**TEXT SEGMENT**
-----

- Moore
- Born: Catherine Lucille Moore January 24, 1911 Indianapolis, Indiana, US
- Died: April 4, 1987 (aged 76) Hollywood, California, US
- Occupation: Writer
- Spouses: Henry Kuttner (1940–1958, his death); Thomas Reggie (1963–1987, her death);
- Writing career
- Pen name: Lawrence O'Donnell; C. H. Liddell; Lewis Padgett;
- Period: 1933–1963
- Genres: Science fiction, fantasy

= C. L. Moore =

American science fiction and fantasy writer (1911–1987)

Catherine Lucille Moore (January 24, 1911 – April 4, 1987) was an American science fiction and fantasy writer, who first came to prominence in the 1930s writing as C. L. Moore. She was among the first women to write in the science fiction and fantasy genres (though earlier woman writers in these genres include Clare Winger Harris, Greye La Spina, and Francis Stevens, among others). Moore's work paved the way for many other female speculative fiction writers.

Moore married her first husband Henry Kuttner in 1940, and most of her work from 1940 to 1958 (Kuttner's death) was written by the couple collaboratively. They were prolific co-authors under their own names, although more often under any one of several pseudonyms.

As "Catherine Kuttner", she had a brief career as a television scriptwriter from 1958 to 1962. She retired from writing in 1963.

==Early life==
Moore was born on January 24, 1911, in Indianapolis, Indiana, to Maude Estelle Moore, whose father Levi N. Jones had been a Methodist minister, and Otto Newman Moore. Otto "operated a large shop designing and manufacturing tools and machinery"; his own father was the doctor Henry Moore. C. L. Moore was chronically ill as a child and spent much of her time reading literature of the fantastic. The young Moore's favourite reading material included Alice in Wonderland, the Oz books, and the novels of Edgar Rice Burroughs. She also read the pulp magazines Adventure, Amazing Stories and Weird Tales. In 1929, she began a degree in English at Indiana University's Bloomington campus, but the financial pressures on her family caused by the Great Depression meant that after three semesters she had to switch to a business college to learn to be a secretary. She gained work as a secretary at the Fletcher Trust Company in Indianapolis.

-----

**DATA LISTING**
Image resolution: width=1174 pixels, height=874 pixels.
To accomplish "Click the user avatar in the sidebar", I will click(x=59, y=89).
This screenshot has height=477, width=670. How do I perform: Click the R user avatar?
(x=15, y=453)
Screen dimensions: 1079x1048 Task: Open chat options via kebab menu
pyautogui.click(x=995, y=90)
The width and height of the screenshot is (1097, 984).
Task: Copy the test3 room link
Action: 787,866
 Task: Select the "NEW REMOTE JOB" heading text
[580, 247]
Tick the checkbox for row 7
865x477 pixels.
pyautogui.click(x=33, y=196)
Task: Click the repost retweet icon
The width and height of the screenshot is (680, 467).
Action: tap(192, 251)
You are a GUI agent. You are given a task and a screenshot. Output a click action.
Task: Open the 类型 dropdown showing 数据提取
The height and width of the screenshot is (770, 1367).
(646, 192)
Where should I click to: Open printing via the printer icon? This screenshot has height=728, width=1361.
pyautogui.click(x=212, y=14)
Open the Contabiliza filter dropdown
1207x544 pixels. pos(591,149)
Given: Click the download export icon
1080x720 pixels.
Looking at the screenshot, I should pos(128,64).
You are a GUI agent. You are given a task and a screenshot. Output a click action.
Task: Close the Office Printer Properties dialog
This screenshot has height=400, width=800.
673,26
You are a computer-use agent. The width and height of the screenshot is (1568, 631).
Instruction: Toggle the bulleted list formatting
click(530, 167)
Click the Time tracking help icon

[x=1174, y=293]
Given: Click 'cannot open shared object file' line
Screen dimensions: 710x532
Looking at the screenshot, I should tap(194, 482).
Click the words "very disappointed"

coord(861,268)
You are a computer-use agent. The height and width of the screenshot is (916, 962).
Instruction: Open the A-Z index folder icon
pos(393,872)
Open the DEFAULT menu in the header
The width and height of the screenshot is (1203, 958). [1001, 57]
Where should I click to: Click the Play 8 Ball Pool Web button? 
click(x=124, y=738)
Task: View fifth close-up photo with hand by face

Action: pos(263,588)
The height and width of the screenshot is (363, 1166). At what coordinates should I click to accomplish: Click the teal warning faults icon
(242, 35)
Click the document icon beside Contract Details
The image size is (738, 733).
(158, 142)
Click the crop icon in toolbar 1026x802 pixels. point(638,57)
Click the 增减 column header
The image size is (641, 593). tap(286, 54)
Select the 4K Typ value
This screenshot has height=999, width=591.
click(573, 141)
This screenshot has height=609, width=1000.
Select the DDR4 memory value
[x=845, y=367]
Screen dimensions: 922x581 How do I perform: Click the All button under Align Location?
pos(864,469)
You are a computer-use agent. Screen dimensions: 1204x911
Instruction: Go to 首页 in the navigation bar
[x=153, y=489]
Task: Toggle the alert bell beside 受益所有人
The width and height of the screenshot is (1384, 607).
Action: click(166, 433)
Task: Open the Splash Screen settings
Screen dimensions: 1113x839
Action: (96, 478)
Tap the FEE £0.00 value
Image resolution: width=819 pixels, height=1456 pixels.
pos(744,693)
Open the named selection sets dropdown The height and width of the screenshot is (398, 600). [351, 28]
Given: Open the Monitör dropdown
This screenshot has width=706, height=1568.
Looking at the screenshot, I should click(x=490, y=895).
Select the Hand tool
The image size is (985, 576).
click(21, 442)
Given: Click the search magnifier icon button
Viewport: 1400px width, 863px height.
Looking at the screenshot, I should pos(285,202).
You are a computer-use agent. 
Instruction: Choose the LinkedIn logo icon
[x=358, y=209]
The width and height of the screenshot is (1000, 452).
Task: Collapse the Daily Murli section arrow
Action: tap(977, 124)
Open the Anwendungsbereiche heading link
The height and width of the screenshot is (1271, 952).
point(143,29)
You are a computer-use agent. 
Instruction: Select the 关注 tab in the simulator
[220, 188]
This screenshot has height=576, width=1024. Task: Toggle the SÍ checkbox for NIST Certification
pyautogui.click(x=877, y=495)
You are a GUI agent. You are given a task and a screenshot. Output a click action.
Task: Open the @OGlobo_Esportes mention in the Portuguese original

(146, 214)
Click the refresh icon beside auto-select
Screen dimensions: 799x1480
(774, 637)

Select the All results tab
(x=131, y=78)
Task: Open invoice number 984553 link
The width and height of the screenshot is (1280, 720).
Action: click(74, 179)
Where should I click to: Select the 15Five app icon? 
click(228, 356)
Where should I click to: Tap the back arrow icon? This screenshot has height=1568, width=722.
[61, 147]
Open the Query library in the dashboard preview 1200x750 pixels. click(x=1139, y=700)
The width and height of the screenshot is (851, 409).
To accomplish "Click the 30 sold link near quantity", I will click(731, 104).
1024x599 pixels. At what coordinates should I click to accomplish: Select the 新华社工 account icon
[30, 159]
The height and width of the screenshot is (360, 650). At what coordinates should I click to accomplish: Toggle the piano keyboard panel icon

-----

**EXERCISE BRIEF**
In the C. L. Moore biography, which company employed Moore as a secretary?

**YOUR RESPONSE**
The Fletcher Trust Company in Indianapolis.